**INSTRUCTIONS TO FOLLOW:**
Report back each line of the data that contains the word "computer".

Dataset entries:
============================================================

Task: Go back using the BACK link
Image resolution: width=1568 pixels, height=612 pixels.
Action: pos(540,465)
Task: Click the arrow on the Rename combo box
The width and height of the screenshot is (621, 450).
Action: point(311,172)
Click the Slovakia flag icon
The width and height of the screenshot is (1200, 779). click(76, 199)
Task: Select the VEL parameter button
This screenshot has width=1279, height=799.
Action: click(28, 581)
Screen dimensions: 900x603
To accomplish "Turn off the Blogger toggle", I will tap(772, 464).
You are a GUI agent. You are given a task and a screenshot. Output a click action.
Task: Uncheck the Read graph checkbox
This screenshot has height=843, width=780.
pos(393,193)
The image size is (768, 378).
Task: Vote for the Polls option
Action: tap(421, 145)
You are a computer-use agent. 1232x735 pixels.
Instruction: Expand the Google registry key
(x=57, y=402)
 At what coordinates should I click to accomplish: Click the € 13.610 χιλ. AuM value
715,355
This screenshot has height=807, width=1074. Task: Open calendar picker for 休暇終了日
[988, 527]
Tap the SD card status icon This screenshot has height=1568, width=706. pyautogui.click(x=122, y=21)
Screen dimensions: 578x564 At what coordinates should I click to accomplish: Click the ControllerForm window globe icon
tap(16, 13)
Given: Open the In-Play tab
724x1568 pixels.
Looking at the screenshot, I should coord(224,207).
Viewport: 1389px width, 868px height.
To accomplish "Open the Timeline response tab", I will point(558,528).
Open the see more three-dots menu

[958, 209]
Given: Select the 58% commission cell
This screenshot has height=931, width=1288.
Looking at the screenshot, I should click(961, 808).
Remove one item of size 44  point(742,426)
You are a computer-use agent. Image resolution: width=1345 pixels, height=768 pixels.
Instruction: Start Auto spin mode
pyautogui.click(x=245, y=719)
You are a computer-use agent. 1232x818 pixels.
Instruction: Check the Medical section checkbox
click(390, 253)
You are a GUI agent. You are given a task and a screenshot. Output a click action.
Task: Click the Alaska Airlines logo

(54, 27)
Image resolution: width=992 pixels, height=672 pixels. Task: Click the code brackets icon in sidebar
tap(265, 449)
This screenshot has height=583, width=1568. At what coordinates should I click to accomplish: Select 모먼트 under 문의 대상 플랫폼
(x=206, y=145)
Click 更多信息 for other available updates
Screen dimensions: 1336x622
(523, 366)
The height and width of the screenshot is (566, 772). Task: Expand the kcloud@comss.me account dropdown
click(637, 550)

============================================================

**ANSWER TO THE EXERCISE:**
You are a computer-use agent. 1232x735 pixels.
You are a computer-use agent. Image resolution: width=1345 pixels, height=768 pixels.
You are a computer-use agent. 1232x818 pixels.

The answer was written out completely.